I counted three, basically.
The first was the truncation of the Jewish National Home as a territory on both banks of the Jordan River, as originally agreed upon during the Versailles Peace Conference in January 1919 although the Zionist claim to extend the northern border to the Litani was not finalized.
That resulted in the postponement of the terms of the Mandate in the territories east of the Jordan River which became permanent illegally and facilitated the establishment of an Arab state in Palestine: the Hashemite Kingdom of Jordan:
ART. 25.
In the territories lying between the Jordan and the eastern boundary of Palestine as ultimately determined, the Mandatory shall be entitled, with the consent of the Council of the League of Nations, to postpone or withhold application of such provisions of this mandate as he may consider inapplicable to the existing local conditions, and to make such provision for the administration of the territories as he may consider suitable to those conditions, provided that no action shall be taken which is inconsistent with the provisions of Articles 15, 16 and 18.

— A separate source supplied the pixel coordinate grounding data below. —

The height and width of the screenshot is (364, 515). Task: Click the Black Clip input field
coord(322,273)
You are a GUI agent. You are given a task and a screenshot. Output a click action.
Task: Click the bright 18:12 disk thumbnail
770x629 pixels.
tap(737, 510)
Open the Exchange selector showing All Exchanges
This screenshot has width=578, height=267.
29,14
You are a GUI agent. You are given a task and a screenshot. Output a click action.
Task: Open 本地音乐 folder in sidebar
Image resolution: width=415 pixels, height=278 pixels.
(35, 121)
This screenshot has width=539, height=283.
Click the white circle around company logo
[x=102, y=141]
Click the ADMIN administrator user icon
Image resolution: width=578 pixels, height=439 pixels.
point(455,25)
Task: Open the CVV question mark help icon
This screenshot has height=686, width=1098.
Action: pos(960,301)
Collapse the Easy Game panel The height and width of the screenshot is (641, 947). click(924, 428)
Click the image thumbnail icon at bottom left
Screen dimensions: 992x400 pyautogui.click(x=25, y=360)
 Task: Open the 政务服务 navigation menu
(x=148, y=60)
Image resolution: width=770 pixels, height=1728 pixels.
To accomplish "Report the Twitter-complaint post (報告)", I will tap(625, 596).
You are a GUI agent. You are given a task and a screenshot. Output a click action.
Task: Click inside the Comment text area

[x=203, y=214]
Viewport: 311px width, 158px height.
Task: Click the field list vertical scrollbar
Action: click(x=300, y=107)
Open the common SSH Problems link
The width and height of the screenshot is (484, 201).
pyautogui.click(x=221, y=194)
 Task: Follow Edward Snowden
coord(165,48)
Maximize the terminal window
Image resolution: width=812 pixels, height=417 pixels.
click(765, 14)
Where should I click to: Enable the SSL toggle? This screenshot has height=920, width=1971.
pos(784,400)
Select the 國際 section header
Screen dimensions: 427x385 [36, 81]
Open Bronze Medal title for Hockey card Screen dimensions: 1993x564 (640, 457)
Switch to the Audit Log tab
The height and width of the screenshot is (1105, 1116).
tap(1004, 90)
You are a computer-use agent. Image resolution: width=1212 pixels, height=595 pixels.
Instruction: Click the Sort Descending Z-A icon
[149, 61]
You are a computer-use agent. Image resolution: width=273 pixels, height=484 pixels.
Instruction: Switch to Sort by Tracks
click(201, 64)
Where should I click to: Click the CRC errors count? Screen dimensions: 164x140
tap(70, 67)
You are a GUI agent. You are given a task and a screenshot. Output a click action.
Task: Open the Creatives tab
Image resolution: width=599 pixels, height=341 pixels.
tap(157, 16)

The second, the Partition Proposal of the Peel Commission, was never quite adopted although two years later, the proposal became the 1939 White Paper which reversed the underpinnings of the League of Nations decision to grant Great Britain the mandate ("the establishment of self supporting independent Arab and Jewish States within Palestine has been found to be impracticable. It has therefore been necessary for His Majesty's Government to devise an alternative policy...His Majesty's Government believe that the framers of the Mandate in which the Balfour Declaration was embodied could not have intended that Palestine should be converted into a Jewish State against the will of the Arab population of the country") based on this 1922 truth, that
...recognition has thereby been given to the historical connection of the Jewish people with Palestine and to the grounds for reconstituting their national home in that country
as written in the preamble.
The third was the 1947 UN Partition Recommendation. That attempted to fix that
Independent Arab and Jewish States and the Special International Regime for the City of Jerusalem, set forth in Part III of this Plan, shall come into existence in Palestine two months after the evacuation of the armed forces of the mandatory Power has been completed...the boundaries as described in Part II of this Plan are to be modified in such a way that village areas as a rule will not be divided by state boundaries unless pressing reasons make that necessary.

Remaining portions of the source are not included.